(Assignment)
If a record holds a picture, leave the picture out and restate everything else word for word.

··········

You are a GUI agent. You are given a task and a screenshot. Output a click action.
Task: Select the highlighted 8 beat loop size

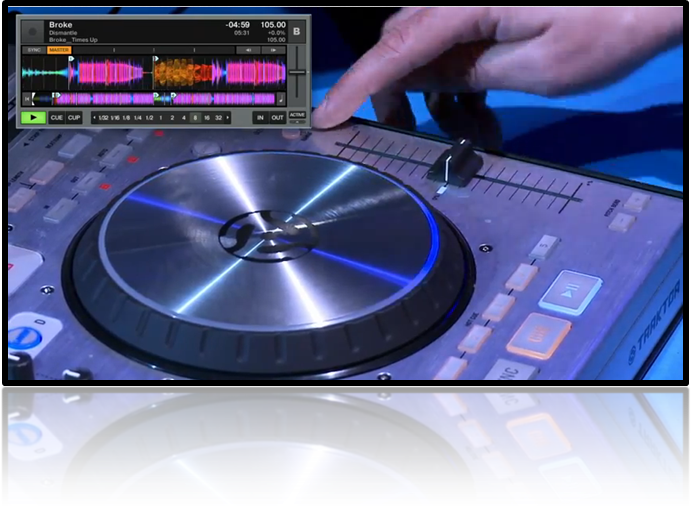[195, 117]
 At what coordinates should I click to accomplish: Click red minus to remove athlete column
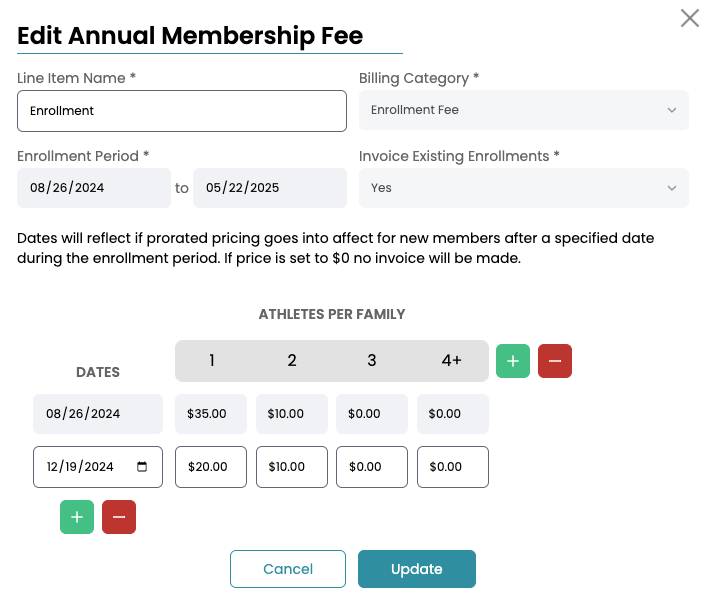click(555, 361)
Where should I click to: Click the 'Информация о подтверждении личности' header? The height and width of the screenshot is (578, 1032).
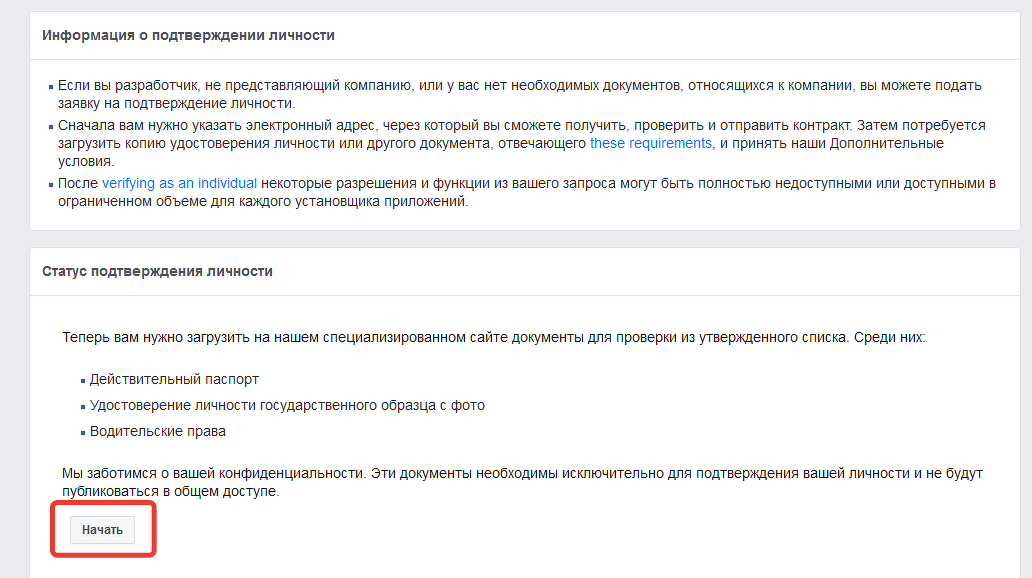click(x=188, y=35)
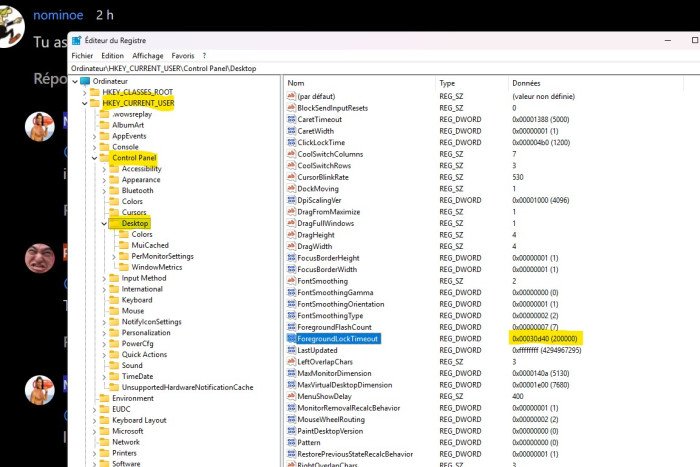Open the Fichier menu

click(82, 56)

··········

(Exercise answer)
You are a GUI agent. You are given a task and a screenshot. Output a click action.
Task: Select the highlighted 8 beat loop size

[195, 117]
 At what coordinates should I click to accomplish: Click red minus to remove athlete column
click(555, 361)
Where should I click to: Click the 'Информация о подтверждении личности' header? The height and width of the screenshot is (578, 1032).
click(x=188, y=35)
Open the Fichier menu

click(82, 56)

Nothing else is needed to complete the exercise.